Exercise requirements >> Can you resume the post below on this year's WMT shared tasks, picking up right after its final sentence?

Selected extract >>
++++++++++++++++++++
This week, I will follow up the last week’s post and comment on the news from this year’s WMT that was collocated with EMNLP. As every year, there were many shared tasks on various types of translation and evaluation of machine translation.

News translation task

The news translation task is the oldest task at WMT and sort of a flagship task providing benchmarks for MT research in the long term. Test sets are created by manually translating recent news stories and new test sets are released every year. Originally, this task was targeted on sentence-level translation of high resource language pairs, but recently some language pairs are evaluated on the document level, and also a few low-resource language pairs were added.

This year, there were 168 entries from 37 institutions. When I superficially skimmed over the submissions, my impression was that most of the well-scoring teams did not anything really innovative (although the devil is in the details and the winners certainly paid a lot of attention to details). Most of the teams used the Transformer big architecture, used back-translation at scale, filtered data in a clever way, and did some sort of model ensembling, so nothing fundamentally different from the last year.

Human evaluation typically led to a few clusters of indistinguishable systems. Often human translation is in the same cluster (i.e., mutually indistinguishable) as human translation, especially when translating into English. Commercial systems are typically worse than the competing systems.
++++++++++++++++++++
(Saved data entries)

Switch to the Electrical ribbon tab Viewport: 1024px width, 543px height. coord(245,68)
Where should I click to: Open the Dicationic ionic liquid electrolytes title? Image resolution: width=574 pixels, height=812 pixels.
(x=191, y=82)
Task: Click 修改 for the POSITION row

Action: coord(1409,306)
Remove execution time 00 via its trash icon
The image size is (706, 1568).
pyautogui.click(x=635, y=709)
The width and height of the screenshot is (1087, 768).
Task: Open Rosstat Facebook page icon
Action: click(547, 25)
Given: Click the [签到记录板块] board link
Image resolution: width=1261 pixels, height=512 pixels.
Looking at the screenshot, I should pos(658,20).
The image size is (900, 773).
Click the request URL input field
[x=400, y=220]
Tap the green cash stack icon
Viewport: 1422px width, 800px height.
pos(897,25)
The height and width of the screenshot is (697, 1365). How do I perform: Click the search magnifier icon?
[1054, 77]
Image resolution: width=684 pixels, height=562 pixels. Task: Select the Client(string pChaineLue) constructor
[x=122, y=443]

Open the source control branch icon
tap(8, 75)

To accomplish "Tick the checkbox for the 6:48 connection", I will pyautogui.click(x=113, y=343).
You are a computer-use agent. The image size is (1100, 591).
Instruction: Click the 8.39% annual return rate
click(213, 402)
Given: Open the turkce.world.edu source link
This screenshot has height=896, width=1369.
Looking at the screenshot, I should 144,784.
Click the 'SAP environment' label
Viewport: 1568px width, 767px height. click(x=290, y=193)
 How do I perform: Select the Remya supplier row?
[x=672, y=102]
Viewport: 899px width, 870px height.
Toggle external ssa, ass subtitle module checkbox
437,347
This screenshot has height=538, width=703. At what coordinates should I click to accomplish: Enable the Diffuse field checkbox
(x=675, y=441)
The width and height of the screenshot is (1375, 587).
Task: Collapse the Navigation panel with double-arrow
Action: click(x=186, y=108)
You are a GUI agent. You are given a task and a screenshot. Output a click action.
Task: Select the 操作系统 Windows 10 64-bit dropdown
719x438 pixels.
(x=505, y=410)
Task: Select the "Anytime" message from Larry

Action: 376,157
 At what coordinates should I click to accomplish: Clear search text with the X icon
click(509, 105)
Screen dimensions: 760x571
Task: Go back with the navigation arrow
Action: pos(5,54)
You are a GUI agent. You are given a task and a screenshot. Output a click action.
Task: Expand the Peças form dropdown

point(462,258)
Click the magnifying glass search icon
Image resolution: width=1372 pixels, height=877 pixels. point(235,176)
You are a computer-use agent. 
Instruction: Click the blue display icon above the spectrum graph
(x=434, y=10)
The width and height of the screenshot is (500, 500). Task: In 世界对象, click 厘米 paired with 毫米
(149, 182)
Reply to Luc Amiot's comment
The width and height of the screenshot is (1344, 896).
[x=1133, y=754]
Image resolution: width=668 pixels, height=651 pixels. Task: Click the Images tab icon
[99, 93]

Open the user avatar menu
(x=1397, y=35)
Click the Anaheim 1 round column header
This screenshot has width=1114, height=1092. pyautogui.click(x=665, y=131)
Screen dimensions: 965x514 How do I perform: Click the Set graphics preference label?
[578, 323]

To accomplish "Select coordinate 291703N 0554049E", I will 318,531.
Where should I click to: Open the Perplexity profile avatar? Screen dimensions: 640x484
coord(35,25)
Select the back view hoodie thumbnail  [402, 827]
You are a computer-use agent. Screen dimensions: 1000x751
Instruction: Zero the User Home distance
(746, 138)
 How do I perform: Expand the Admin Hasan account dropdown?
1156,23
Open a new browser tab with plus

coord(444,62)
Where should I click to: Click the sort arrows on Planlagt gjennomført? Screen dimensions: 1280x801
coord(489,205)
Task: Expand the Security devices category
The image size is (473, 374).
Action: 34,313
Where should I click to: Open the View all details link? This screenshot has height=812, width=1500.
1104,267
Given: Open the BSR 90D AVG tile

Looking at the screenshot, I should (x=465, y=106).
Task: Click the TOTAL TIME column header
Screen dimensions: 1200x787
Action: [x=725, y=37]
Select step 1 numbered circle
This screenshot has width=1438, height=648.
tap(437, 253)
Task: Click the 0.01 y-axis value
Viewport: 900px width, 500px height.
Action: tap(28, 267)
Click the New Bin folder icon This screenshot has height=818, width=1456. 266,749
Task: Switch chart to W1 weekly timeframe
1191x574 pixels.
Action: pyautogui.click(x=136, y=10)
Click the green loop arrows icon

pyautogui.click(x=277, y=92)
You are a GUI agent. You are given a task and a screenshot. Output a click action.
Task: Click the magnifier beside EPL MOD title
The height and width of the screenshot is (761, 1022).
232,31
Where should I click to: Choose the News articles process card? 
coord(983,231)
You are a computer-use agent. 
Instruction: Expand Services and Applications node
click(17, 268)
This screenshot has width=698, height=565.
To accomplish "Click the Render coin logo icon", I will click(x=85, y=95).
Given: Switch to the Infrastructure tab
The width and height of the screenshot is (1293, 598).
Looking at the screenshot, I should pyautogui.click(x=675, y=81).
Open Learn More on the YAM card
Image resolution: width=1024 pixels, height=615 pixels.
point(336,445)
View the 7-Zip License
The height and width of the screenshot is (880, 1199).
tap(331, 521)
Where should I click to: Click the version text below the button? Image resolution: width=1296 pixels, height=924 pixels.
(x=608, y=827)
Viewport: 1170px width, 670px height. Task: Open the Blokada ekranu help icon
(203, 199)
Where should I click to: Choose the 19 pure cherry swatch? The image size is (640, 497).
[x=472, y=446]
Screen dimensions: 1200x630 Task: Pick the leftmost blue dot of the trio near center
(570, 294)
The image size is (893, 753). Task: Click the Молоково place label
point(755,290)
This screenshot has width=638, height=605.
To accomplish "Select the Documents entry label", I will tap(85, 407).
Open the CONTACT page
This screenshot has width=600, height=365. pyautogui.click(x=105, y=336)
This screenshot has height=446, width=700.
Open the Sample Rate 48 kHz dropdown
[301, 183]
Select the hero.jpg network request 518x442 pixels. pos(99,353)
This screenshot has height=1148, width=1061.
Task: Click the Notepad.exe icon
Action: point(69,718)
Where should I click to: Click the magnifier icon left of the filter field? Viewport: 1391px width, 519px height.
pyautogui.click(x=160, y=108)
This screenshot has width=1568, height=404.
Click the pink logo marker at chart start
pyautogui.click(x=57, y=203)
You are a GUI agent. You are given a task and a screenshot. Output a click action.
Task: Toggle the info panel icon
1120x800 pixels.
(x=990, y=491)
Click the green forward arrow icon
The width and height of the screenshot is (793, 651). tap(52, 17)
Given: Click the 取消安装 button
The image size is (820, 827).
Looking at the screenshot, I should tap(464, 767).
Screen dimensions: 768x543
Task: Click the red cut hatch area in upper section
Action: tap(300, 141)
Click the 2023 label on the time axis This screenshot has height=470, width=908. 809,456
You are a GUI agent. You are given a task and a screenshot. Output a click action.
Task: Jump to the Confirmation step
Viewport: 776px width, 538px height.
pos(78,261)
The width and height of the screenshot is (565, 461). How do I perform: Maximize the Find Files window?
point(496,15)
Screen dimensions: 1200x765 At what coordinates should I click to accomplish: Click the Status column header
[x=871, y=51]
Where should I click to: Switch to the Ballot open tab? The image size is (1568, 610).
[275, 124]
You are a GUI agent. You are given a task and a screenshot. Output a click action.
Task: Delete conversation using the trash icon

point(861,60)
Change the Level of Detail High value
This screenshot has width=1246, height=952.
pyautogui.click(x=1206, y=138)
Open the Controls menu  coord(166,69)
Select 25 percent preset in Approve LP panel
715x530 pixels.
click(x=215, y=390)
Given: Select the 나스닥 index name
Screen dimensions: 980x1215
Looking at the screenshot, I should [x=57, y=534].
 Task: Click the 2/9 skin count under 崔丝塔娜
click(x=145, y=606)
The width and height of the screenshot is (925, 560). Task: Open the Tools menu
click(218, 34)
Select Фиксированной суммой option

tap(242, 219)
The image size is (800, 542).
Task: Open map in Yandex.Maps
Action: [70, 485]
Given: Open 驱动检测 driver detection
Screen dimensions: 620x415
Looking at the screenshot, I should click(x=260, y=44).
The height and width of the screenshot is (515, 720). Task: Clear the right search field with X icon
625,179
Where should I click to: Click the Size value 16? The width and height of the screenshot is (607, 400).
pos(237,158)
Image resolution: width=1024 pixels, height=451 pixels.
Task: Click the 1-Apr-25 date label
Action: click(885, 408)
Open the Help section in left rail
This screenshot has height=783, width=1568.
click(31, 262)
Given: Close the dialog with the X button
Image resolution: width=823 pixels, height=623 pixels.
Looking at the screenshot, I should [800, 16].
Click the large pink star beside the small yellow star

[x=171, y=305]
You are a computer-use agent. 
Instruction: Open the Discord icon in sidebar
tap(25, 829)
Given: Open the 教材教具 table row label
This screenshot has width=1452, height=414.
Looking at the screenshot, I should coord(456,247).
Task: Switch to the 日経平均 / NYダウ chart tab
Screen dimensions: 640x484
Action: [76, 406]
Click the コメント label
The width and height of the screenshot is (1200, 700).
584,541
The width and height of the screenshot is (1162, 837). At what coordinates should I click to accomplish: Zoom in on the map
++++++++++++++++++++
Expected answer >>
Another interesting observation was that in translation from English to German, different sets of human references scored differently. They were translated by different professional agencies with the same quality standard and with the same instructions, but it seems the translations are of different quality. What does it say then about the differences among the translation systems? This is sort of disturbing, isn’t it?


Here, the task is translation of noisy user-generated input that contains typos, smileys, and non-standard language (including slang, profanities or very toxic language). Similar to the news task, the techniques used by the competing teams were nothing groundbreakingly new or clever. Multiple teams used adapter layers to adapt the model trained for standard translation for the noisy data. Other teams focused more on data pre-processing.

I liked the way this task was evaluated. In addition to directly assessing the translation quality, the raters were asked to indicate if the sentence contains a catastrophic error, i.e., something that dramatically changes the meaning, so it is no longer a good translation. Data from the evaluation campaign might be a good complement to standard data for metrics evaluation. Using the data about the “catastrophic errors,” we might start to ask if the metrics separate the good and “catastrophically bad” translations in addition to ranking the translations in the same order as humans.

A sort of surprise was that there is no correlation of BLEU with the human scores which did not score that bad in this year’s metrics task. However, evaluation of this task includes several difficult questions: Should the translation keep the noise? Is it an error when the translation removes toxicity?


In the postediting task, the goal is to modify the output of a black box MT system, in the same way as a professional translator would do. Recently many interesting architectures were introduced (Laser Tager, Levenshtein Transformer, Seq2Edits) that might be well-suited for this task. Alas, all the submissions were just large sequence-to-sequence Transformers.